Speaking before thinking can cause a lot more than just embarrassment for you and your child. It leads to hurt feelings, fights and sometimes even more serious consequences. Thinking before speaking is crucial to interpersonal relationships at school, work, home, and elsewhere.

So how do you teach kids to engage their brain before their mouths – or in today’s technology driven world, their fingers too? Here are some ways you can emphasize appropriate communication in your kids.

Positive Time-Outs

When you hear the term “time-out,” you probably associate it with punishment. But what we’re suggesting is a positive time-out; a short break several times a day to teach your brain to stop and refocus.

It works like this:

Choose a pleasant noise, such as a little bell or nice music. We’re using a bell for this example. At your predetermined intervals throughout the day (maybe 3 to 6 times per day), ring the bell. When this bell sounds, everyone who hears it must stop whatever they are doing or saying. They must be silent and take deep breaths. You can pray, meditate, or simply work on re-focusing during this time. After 3 to 5 minutes, everyone can resume their activities. The point of this exercise is to teach the brain to stop, refocus, and put things in perspective. The goal is to make it habitual.

Ask Why

If you hear your child say something inappropriate or gossip-y, immediately address it. Ask them why they said it; what did they get out of being snarky or inappropriate. Then ask them how it would make them feel if someone said the same thing about them. Having to engage in this somewhat lengthy exercise makes them think…and will hopefully make them think before doing it again.

Learning to ask yourself, “Why do I want to say this?” before actually saying it may save many a relationship in the future.

Consider Consequences

Help them understand the potential consequences of what they want to communicate. If it seems good – “I’ll make people laugh!” – then ask your child to pause and consider if the consequences are all good.

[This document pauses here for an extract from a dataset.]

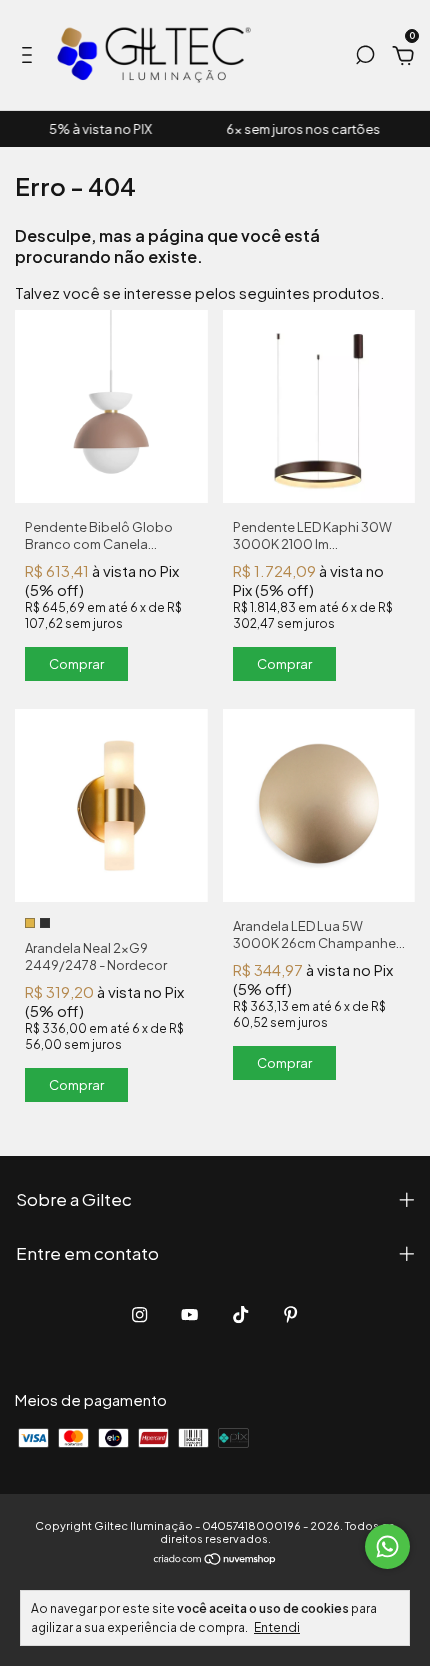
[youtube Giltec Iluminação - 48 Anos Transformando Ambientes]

For example, they may make people laugh with their comment, but who might they hurt in the process? While no one can predict everything and some people get offended at the oddest things, at least teach them to do the best they can in this respect.


Every day you can find examples of what can happen when someone is embarrassed and hurt by thoughtless words and actions. From something as small as a crying child to the more tragic examples of teens committing suicide because they were so humiliated by the words of their peers.

Oftentimes children say things that are probably not intended to be really mean; they are just thoughtless. But thoughtlessness could cost someone his or her life. Explain this in age-appropriate terms and use examples to help them understand that they simply need to take a few seconds to think before they speak.